A África apresentada com uma perspectiva diferente

"Estamos falando de uma África desconhecida, porque quisemos apresentá-la como um continente de recursos e de sucessos - explica Dom Samuele Sangalli, coordenador da Escola Sinderesi - em vez de vê-la sempre apenas através de seus problemas. A nossa visão foi completamente diferente, para dizer que a África é um continente jovem, pois há uma alta taxa de natalidade e a idade média é muito jovem e tem seus próprios recursos".

Neste livro é abordada a teoria do Ubuntu. Do que se trata especificamente?

R. - A teoria moral do Ubuntu é baseada na filosofia africana, que privilegia a interdependência como uma qualidade intrínseca e não secundária de nossa identidade individual. Dentro desta visão cosmológica, que está muito próxima daquela proposta pelo Papa Francisco na encíclica Fratelli tutti, a implicação moral do Ubuntu, que literalmente significa "eu sou em virtude da humanidade dos outros", nos diz que fundamentalmente, se olharmos para a raiz da profunda cultura africana, existe este sentido de colaboração e co-responsabilidade em enfrentar qualquer desafio na vida, mesmo que a globalização e o impacto com a nossa cultura ocidental coloque a dura prova esta corrente do pensamento africano.

Como esta teoria pode influenciar positivamente o desenvolvimento do continente africano?

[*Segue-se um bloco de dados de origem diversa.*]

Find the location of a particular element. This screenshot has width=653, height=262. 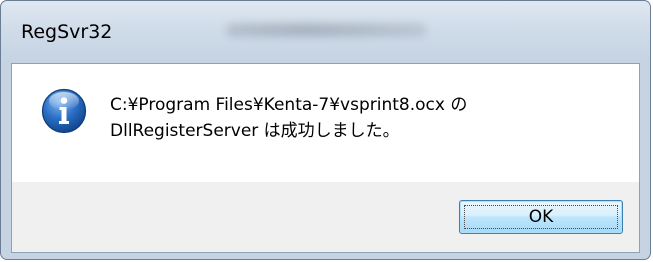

R. - Em nossa pesquisa, que tocou diferentes partes do continente, quisemos olhar a realidade de diferentes pontos de vista: histórico, cultural, econômico, político, ambiental e de saúde, enfocando então em cada âmbito um país diferente, e como este princípio do Ubuntu levou a novas metodologias. Por exemplo, a interdependência social, que se tornou uma questão jurídica na Constituição inclusiva da África do Sul, continua a perdurar mesmo após o grande período histórico de Nelson Mandela. Também vimos como este princípio de co-responsabilidade gera uma relação inter-religiosa no Norte da África, como por exemplo no Senegal, uma relação de coexistência entre diferentes grupos étnicos e religiões que segue a ótica do Ubuntu. Estudamos as crises de Camarões e do Congo atualmente em curso, a inculturação dos processos destas situações complexas, só podem ser compreendidas se forem ligadas a este princípio de co-responsabilidade própria da identidade africana (o Ubuntu). E de fato as Conferências Episcopais destes países, neste momento, também estão se tornando muito corajosas em indicar este caminho, para encontrar soluções de paz, prosperidade e convivência entre os povos, apesar das diferenças culturais, sociais e religiosas".